Background/aim: Dichamanetin is a C-benzylated flavanone isolated as a major secondary metabolite from Piper sarmentosum, a plant used as a spice in Southeast Asia. This study aimed to investigate the path through which dichamanetin exerts its antiproliferative effect.
Materials and methods: The study of several signaling cellular components, namely, reactive oxygen species (ROS) levels, nuclear factor kappa-light-chain-enhancer of activated B cells (NF-κB) transcription factor, mitochondrial membrane potential, DNA binding, poly ADP-ribose polymerase (PARP1) inhibition and proteasome inhibition was performed using an enzyme-linked immunosorbent (ELISA) assay, cell sorting, and western blot.
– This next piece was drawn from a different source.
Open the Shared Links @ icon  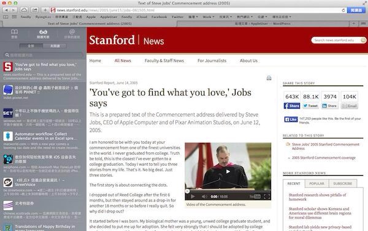pos(72,34)
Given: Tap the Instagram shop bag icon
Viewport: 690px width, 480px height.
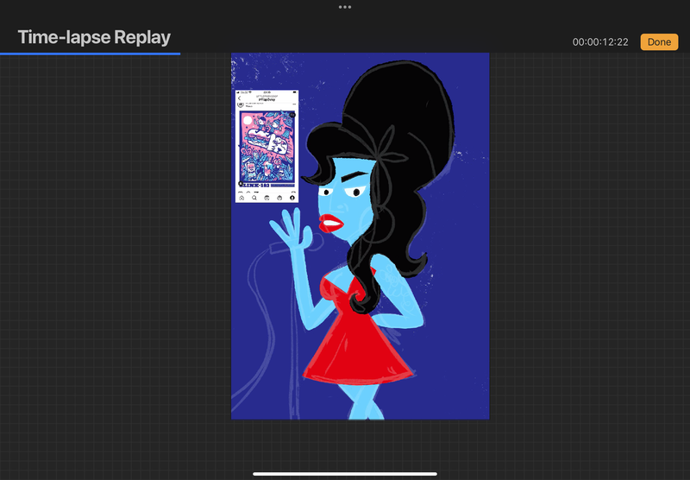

Results: Dichamanetin significantly reduced the cell viability of various types of human cancer cells (HT-29 colon, DU145 prostate, and MDA-MB-231 breast cancer) in a concentration- and time-dependent manner and induced G1 arrest of the cell cycle. It was also demonstrated that the selective cytotoxic effect of dichamanetin in cancer cells is mediated by the induction of oxidative stress.
Conclusion: Our findings suggest that dichamanetin isolated from an edible herb has cancer chemotherapeutic potential.
Keywords: DNA binding; NF-κB inhibition; PARP-1; Piper sarmentosum; Piperaceae; ROS; cytotoxicity; dichamanetin; mitochondrial membrane potential.